Swapping ballet shoes for a Bible, Oscar winning director of Black Swan and The Wrestler, Darren Aronofsky retells the story of Noah (Russell Crowe) tasked by God to build an Ark to protect all the beasts of the world from the coming flood that will wipe clean the earth of the wicked. Yet despite all the Biblical trappings, the resulting film is less about the miracles and more about the man.
Plagued by prophetic visions, Noah is charged with building a colossal ship to save those still pure and innocent – the animals – from the deluge the Creator will rain down upon the earth. Now burdened with glorious purpose, the psychological strain placed on this mortal man begins to surface and soon Noah is torn between what he feels he is being asked to do, and what he feels he should do. One thing is clear from the off, this isn’t the story you heard in Sunday School.
Fears arise early on when certain liberties are taken with the universally well known tale, and the film becomes sort of unintentionally hilarious at points. Whether you believe in it or not, I’m fairly certain no version of the Bible has giant rock monsters in it, even if they are the film’s interpretation of fallen angels. It’s at this point you have to realise that certain gaps in the story have had to have been filled in to make it more cinematic (it appears to have been given an almost Lord of the Rings style makeover) but once you do the additions become less glaring and you’re able to settle into the world of the film and the story it is telling. And what a world. Filled with elements both wondrous and terrifying, from a utterly beautiful montage detailing creation to the camp of the cannibalistic followers of Tubal-Cain, (Ray Winstone) this biblical landscape is fully fleshed out and believable within the realms of the film.
It’s more than halfway through the film when SPOILER the flood actually arrives but it’s a testament (see what I did there?) to the actors involved that everything pre-flood is as riveting as it is after, setting up allegiances and familial fractures that will erupt when enclosed in the Ark.

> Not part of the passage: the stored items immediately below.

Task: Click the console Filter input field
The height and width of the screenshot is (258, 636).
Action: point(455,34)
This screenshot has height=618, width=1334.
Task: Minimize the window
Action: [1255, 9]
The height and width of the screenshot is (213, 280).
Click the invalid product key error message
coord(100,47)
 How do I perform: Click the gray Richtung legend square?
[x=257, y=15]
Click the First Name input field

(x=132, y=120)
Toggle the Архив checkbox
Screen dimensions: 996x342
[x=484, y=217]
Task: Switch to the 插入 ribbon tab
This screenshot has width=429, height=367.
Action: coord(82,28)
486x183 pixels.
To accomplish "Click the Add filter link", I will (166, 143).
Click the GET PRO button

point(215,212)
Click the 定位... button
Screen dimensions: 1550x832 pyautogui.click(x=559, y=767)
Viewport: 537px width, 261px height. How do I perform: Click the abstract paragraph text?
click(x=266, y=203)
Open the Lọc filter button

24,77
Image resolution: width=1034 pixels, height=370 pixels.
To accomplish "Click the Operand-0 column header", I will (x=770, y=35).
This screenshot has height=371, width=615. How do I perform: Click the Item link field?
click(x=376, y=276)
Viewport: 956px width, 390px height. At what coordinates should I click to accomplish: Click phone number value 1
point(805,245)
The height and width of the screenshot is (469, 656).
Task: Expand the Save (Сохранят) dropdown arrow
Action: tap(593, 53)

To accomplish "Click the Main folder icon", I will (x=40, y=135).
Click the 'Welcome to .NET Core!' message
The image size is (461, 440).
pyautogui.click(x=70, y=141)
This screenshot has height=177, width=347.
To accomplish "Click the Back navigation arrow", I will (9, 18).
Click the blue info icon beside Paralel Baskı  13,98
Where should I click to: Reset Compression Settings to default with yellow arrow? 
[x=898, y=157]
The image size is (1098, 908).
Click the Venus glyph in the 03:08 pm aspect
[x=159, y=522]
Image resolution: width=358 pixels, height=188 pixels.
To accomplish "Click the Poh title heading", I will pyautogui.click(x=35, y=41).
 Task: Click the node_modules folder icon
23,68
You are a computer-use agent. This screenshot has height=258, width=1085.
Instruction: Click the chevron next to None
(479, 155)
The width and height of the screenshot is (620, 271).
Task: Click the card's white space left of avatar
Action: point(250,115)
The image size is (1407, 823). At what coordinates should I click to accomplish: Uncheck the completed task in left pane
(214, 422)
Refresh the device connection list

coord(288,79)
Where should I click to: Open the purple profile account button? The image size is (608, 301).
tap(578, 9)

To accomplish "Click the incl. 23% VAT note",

Crowe is nothing less than amazing in the role, which requires him to be both hero and villain at various points of the story. He is a magnetic presence during the early scenes filled with determination to build the Ark, and equally mesmerising later when he is determined to do whatever it takes to fulfil his interpretation of The Creator’s wishes, even if that takes him down a murderous path. Yet he remains fundamentally the same man throughout and the internal struggle and world weariness is etched on Crowe’s – impressively bearded – face. The arc (sorry, I’ll stop now) that Noah goes on is the crux of the film and Crowe is more than up to the task. The rest of the cast are fine if underwritten; the ever brilliant Jennifer Connolly seems stuck with the worried wife/slightly clumsy moral compass role, and while Emma Watson and Ray Winstone are great also they’re merely plot devices to drive a (contrived) wedge between Noah and his sons.
The director also reveals a hitherto untapped knack for directing action with scenes of battle, as Tubal-Cain’s armies launch an assault on the Ark as the rains begin, rivalling scenes in your more standard fantasy blockbuster for sheer ambition. However while they’re exciting, they’re wholly unnecessary as the story works fine without an action beat thrown in for the sake of it. Could have done without the Old Testament Transformers though.
Directed with his usual visual flair (with echoes of one of his previous films, The Fountain), Noah shows that Aronofsky is just as at home with big budget epics as he is with more personal, smaller scale films. Yet when it comes down to it, that’s what Noah is at heart; perhaps the most personal – and oddly the most accessible – of the director’s filmography even while waters rage and God and angels are involved, universal themes of free will, family, loyalty and sacrifice are front and centre.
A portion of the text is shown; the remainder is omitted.